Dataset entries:

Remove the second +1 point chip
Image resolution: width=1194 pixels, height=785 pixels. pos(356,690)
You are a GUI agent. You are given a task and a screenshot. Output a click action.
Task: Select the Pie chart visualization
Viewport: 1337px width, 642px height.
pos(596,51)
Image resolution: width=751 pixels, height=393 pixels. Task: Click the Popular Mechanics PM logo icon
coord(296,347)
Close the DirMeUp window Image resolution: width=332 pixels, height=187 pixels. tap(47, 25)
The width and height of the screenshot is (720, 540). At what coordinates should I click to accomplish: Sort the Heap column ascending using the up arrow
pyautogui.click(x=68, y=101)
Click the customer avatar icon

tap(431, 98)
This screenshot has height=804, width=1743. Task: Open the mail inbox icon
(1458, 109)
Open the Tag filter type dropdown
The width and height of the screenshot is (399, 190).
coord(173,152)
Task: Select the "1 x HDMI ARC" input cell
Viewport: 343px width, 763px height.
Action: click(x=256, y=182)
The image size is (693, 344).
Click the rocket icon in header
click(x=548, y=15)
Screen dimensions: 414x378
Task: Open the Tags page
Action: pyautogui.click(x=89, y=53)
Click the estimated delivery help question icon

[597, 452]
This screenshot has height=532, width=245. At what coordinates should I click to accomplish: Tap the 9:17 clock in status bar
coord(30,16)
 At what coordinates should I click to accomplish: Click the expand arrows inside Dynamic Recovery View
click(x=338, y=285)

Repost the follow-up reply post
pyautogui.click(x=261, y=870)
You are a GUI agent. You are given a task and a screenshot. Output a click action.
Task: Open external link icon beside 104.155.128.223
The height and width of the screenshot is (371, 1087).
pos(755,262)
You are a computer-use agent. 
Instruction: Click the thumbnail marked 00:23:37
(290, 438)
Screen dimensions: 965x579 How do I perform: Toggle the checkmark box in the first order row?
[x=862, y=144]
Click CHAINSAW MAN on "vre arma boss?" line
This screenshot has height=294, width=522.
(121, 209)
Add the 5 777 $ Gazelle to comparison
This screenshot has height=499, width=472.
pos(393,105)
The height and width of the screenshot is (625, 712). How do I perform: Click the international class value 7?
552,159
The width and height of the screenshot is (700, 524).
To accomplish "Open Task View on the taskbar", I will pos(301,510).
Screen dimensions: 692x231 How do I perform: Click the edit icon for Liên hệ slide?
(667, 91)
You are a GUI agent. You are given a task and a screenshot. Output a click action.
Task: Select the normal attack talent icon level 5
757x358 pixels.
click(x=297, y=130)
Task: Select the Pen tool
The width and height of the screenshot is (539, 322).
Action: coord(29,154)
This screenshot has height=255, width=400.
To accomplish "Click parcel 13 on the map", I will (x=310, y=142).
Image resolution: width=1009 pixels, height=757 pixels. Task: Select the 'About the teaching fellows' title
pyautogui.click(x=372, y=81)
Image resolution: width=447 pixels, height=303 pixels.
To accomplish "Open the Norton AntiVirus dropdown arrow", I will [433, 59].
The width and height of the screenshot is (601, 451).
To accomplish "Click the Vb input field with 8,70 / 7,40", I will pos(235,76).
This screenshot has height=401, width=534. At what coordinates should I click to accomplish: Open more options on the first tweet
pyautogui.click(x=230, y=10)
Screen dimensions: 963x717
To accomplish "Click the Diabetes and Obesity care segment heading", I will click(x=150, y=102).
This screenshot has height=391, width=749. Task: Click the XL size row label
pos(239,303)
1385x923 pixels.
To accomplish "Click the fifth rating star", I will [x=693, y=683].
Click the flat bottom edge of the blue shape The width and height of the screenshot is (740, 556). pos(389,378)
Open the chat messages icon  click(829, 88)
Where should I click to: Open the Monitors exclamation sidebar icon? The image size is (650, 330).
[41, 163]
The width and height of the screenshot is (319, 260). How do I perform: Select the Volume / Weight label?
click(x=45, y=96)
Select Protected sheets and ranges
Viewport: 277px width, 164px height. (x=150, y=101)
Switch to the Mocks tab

Required work: Among the lines above, find each one containing the string "will" and copy it.

Answer for this exercise:
To accomplish "Open Task View on the taskbar", I will pos(301,510).
To accomplish "Click parcel 13 on the map", I will (x=310, y=142).
To accomplish "Open the Norton AntiVirus dropdown arrow", I will [433, 59].
To accomplish "Click the Vb input field with 8,70 / 7,40", I will pos(235,76).
To accomplish "Click the Diabetes and Obesity care segment heading", I will click(x=150, y=102).
To accomplish "Click the fifth rating star", I will [x=693, y=683].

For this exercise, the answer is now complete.